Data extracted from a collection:
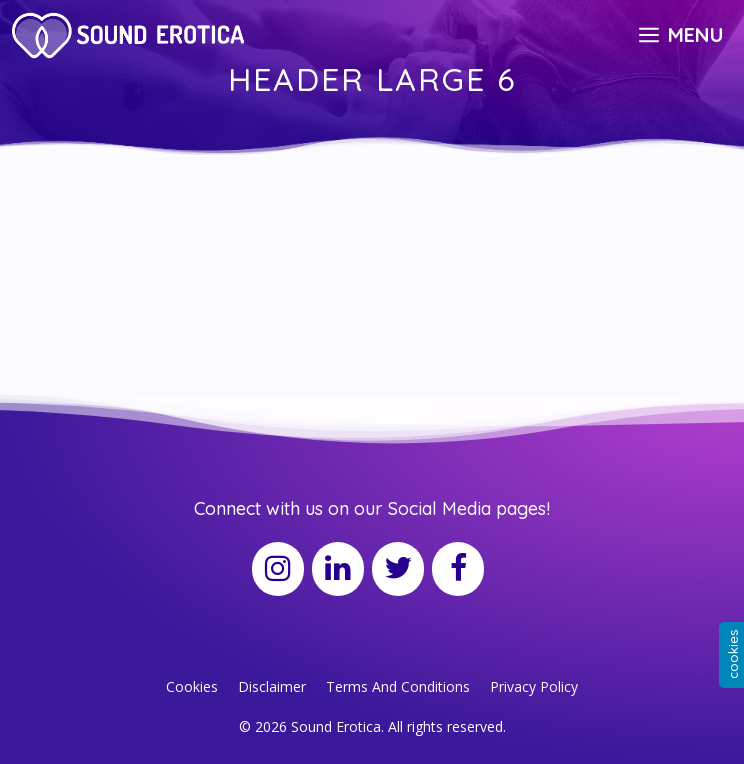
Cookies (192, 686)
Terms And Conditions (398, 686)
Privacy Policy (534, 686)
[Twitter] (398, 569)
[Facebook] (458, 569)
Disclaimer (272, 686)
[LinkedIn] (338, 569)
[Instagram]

### Written problem:
Starting at the line that contains "Privacy Policy (534, 686)" and ending with the last of the rows, write those lines again, substituting "Legal Notice" for "Disclaimer" and changing nothing else.

### The solution:
Privacy Policy (534, 686)
[Twitter] (398, 569)
[Facebook] (458, 569)
Legal Notice (272, 686)
[LinkedIn] (338, 569)
[Instagram]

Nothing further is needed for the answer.